● **Exercise**:
All lines of the following material must be written out exactly as they appear.

● **Supplied data**:
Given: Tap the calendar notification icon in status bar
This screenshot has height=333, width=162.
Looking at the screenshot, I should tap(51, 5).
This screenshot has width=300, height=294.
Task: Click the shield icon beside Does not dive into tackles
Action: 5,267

● **Exercise output**:
Given: Tap the calendar notification icon in status bar
This screenshot has height=333, width=162.
Looking at the screenshot, I should tap(51, 5).
This screenshot has width=300, height=294.
Task: Click the shield icon beside Does not dive into tackles
Action: 5,267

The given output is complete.